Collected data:
::::

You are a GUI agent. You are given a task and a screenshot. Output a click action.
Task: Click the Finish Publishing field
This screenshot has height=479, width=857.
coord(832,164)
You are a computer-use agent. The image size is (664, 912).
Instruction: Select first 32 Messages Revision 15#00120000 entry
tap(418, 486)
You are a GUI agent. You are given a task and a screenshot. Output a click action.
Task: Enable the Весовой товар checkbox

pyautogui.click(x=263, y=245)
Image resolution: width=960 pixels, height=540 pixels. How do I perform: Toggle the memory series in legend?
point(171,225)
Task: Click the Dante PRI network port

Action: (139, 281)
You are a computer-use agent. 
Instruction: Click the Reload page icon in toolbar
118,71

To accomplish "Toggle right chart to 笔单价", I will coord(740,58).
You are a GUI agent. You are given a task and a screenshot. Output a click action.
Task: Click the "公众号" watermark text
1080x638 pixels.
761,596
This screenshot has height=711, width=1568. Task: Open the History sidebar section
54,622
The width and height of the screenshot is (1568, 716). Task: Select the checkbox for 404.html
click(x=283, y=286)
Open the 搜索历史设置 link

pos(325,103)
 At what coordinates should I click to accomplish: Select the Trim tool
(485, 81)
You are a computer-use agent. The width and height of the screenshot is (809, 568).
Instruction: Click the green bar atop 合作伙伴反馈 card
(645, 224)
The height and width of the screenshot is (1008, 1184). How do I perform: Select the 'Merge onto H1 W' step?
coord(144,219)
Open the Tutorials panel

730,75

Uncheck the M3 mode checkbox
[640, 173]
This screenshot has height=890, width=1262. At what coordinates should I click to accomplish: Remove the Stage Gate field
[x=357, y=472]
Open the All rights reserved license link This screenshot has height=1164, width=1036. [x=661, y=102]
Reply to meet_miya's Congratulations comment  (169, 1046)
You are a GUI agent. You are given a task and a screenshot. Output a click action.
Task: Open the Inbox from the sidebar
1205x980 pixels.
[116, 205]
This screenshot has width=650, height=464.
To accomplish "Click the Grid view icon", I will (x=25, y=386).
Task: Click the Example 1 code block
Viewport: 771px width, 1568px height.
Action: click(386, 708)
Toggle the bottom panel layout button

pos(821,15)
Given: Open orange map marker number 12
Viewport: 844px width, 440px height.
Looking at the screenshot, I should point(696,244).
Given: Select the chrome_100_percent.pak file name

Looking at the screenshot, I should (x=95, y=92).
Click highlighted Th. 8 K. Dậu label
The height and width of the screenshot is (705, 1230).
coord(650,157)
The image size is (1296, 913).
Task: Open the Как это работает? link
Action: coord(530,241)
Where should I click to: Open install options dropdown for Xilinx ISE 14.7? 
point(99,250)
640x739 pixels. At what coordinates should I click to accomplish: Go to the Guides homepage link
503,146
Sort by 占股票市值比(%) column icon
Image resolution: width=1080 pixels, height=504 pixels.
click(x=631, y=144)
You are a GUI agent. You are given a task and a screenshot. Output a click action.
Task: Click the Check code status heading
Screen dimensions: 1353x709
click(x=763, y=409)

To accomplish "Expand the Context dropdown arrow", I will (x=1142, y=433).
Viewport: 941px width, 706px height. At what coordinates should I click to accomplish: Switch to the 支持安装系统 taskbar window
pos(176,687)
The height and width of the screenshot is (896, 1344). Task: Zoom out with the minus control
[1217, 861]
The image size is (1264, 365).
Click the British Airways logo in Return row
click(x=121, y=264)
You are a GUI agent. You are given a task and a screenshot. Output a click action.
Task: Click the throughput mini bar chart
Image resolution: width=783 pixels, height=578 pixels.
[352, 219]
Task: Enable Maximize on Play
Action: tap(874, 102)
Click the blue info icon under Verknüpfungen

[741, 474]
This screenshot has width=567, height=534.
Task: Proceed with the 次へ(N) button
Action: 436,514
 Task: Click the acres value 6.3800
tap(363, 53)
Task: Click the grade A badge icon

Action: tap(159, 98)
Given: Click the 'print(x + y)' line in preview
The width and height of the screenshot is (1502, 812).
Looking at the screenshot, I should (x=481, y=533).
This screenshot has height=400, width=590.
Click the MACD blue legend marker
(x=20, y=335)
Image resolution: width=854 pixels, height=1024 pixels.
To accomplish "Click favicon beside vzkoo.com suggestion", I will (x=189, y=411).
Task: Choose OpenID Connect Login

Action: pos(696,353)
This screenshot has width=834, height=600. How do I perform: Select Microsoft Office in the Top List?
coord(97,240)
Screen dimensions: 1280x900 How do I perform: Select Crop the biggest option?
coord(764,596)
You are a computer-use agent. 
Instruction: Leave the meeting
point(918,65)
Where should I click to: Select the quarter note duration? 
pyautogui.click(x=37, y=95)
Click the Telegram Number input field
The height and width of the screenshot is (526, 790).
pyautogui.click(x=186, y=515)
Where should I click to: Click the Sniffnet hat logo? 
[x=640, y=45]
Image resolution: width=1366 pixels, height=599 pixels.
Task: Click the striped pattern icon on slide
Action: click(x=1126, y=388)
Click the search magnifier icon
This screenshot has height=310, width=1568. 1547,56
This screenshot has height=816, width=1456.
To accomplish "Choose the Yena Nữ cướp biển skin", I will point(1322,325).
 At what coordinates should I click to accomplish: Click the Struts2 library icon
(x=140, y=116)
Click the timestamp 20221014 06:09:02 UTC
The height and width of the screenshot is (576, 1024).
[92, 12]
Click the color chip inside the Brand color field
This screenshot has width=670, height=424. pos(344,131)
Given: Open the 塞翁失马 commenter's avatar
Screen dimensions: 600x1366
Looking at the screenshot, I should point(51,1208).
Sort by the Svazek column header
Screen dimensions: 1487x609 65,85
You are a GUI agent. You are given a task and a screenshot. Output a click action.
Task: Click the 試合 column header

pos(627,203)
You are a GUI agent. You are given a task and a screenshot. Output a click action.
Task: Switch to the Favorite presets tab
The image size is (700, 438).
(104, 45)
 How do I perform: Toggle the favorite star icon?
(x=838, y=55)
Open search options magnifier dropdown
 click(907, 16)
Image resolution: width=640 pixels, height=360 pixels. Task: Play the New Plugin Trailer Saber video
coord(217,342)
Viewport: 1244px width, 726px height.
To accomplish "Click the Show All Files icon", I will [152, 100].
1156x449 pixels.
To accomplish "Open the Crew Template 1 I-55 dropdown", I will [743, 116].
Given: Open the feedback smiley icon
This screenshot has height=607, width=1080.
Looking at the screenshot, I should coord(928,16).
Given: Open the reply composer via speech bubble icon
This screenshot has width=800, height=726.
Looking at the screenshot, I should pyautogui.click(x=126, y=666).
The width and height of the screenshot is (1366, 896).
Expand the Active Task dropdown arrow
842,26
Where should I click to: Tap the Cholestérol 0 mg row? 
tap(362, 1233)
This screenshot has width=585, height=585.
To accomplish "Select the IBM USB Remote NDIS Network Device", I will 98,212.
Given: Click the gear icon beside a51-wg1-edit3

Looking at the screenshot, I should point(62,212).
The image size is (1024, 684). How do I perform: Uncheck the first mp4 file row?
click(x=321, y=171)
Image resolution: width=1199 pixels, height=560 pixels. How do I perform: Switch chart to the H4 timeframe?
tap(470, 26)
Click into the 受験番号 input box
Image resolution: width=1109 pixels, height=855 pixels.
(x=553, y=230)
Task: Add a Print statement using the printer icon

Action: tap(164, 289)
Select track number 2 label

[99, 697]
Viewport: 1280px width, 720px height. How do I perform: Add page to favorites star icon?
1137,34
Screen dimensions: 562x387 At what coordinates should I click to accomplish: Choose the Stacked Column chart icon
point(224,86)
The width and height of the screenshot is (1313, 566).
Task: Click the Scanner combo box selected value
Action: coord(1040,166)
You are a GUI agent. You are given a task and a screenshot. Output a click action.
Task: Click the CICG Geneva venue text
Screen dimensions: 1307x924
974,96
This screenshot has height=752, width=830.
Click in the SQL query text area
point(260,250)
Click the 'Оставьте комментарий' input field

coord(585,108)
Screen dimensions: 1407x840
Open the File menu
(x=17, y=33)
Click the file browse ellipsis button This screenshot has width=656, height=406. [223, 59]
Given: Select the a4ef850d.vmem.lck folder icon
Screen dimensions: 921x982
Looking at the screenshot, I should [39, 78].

::::

• TASK DESCRIPTION: Copy exactly, please, the span of lines that begins at the line with "Click into the 受験番号 input box" and ends at the last line of the data, both included.

• ANSWER SECTION:
Click into the 受験番号 input box
Image resolution: width=1109 pixels, height=855 pixels.
(x=553, y=230)
Task: Add a Print statement using the printer icon

Action: tap(164, 289)
Select track number 2 label

[99, 697]
Viewport: 1280px width, 720px height. How do I perform: Add page to favorites star icon?
1137,34
Screen dimensions: 562x387 At what coordinates should I click to accomplish: Choose the Stacked Column chart icon
point(224,86)
The width and height of the screenshot is (1313, 566).
Task: Click the Scanner combo box selected value
Action: coord(1040,166)
You are a GUI agent. You are given a task and a screenshot. Output a click action.
Task: Click the CICG Geneva venue text
Screen dimensions: 1307x924
974,96
This screenshot has height=752, width=830.
Click in the SQL query text area
point(260,250)
Click the 'Оставьте комментарий' input field

coord(585,108)
Screen dimensions: 1407x840
Open the File menu
(x=17, y=33)
Click the file browse ellipsis button This screenshot has width=656, height=406. [223, 59]
Given: Select the a4ef850d.vmem.lck folder icon
Screen dimensions: 921x982
Looking at the screenshot, I should [39, 78].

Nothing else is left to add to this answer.